> _About this task_
Wherever the listing holds a picture, leave it out, and copy the remainder exactly.

[Material supplied Boundary: Start]

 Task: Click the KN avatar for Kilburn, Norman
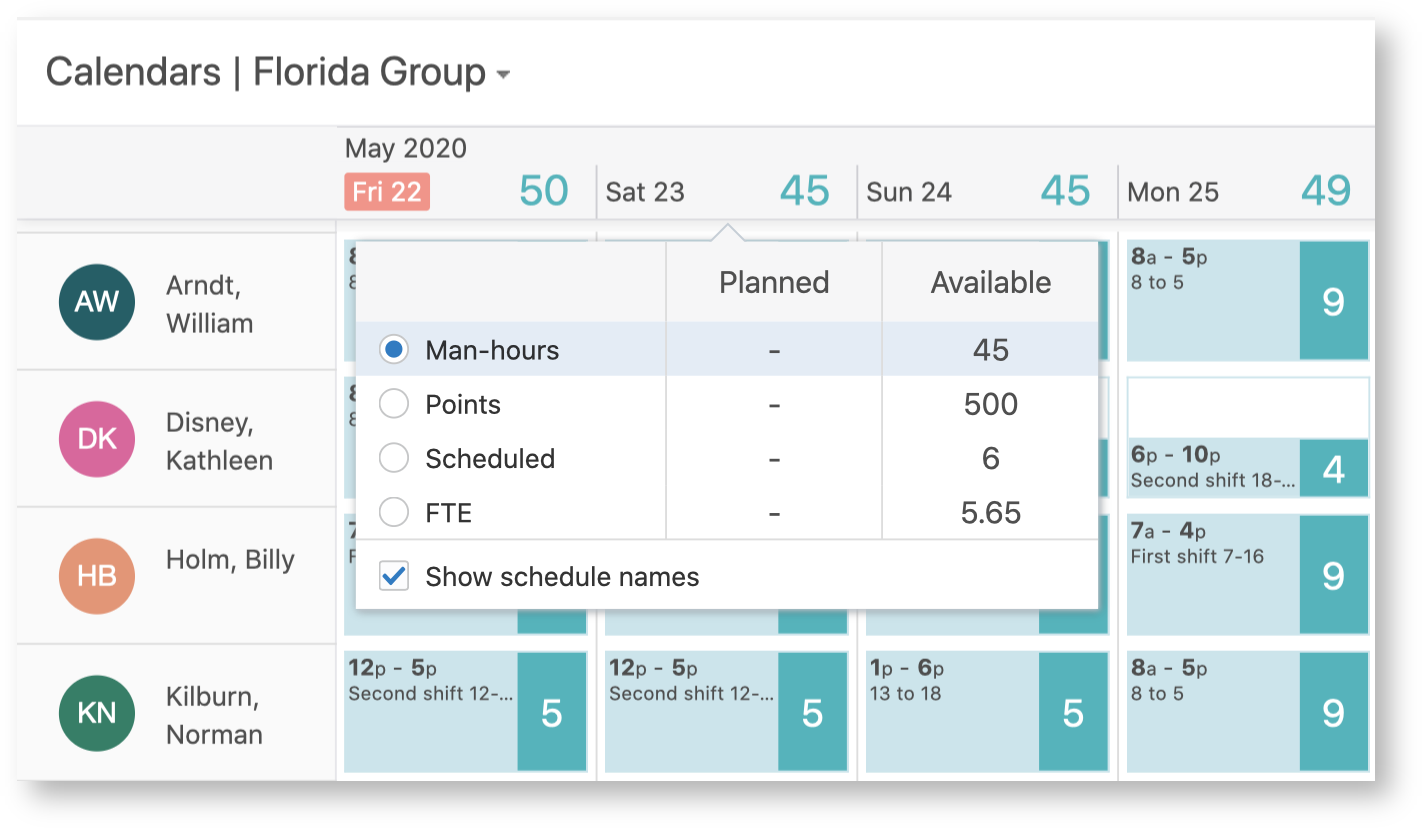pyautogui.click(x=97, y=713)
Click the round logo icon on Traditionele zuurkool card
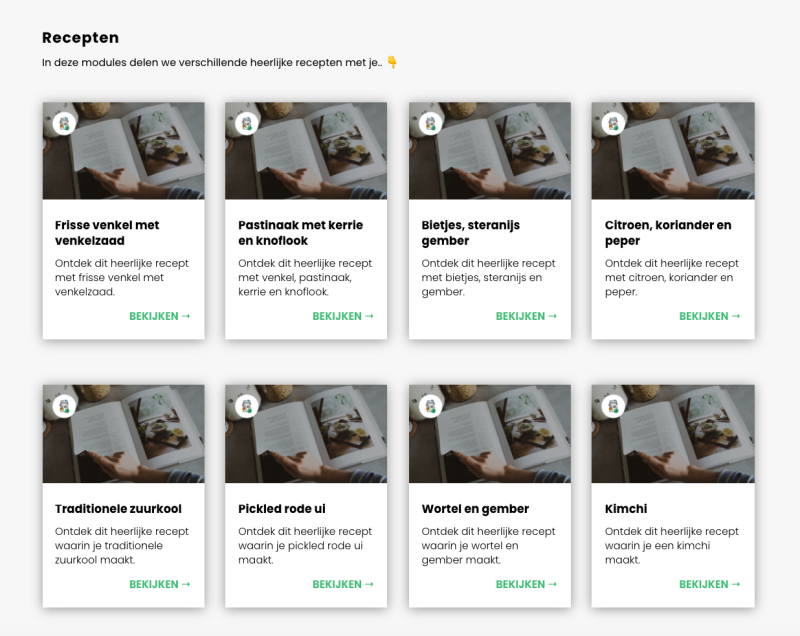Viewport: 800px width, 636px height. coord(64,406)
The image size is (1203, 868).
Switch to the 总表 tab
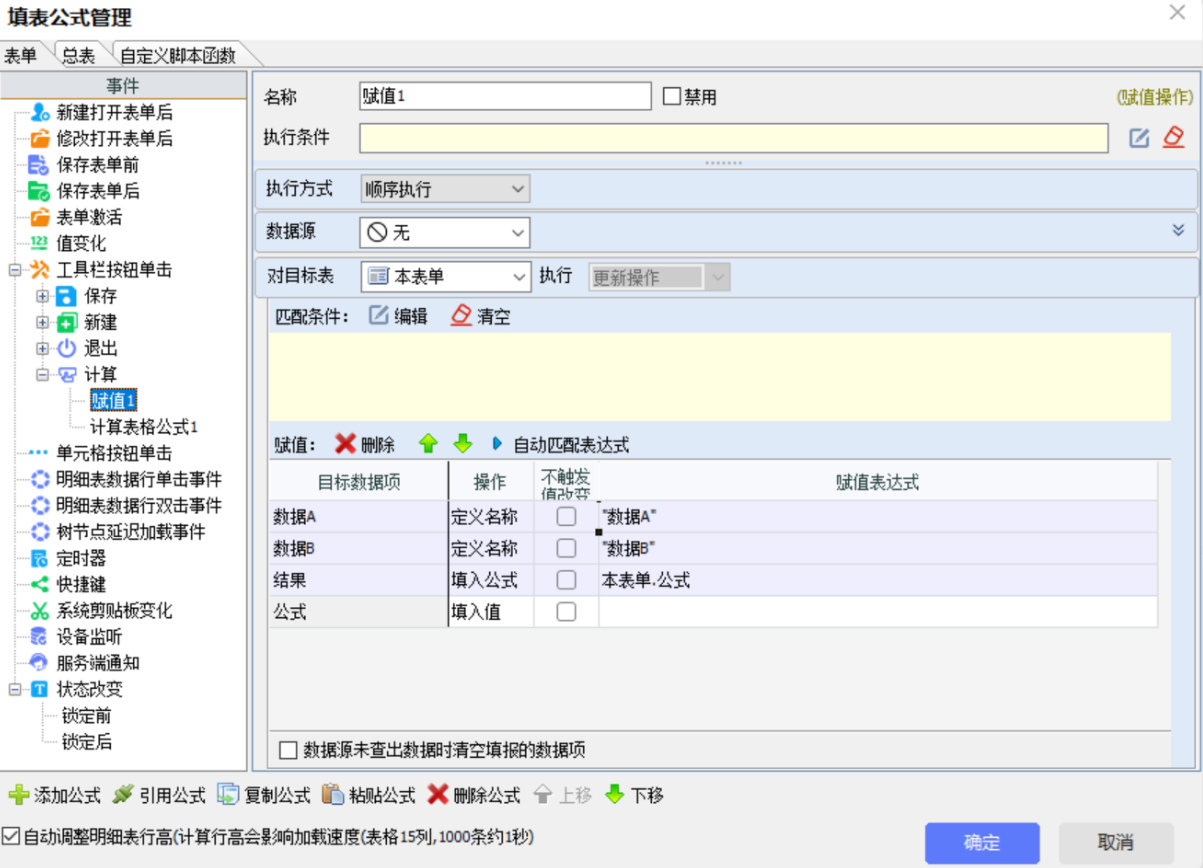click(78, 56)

[Material supplied Boundary: End]

> _Expected answer_
 Task: Click the KN avatar for Kilburn, Norman
pyautogui.click(x=97, y=713)
Click the round logo icon on Traditionele zuurkool card
Viewport: 800px width, 636px height. coord(64,406)
The image size is (1203, 868).
Switch to the 总表 tab
click(78, 56)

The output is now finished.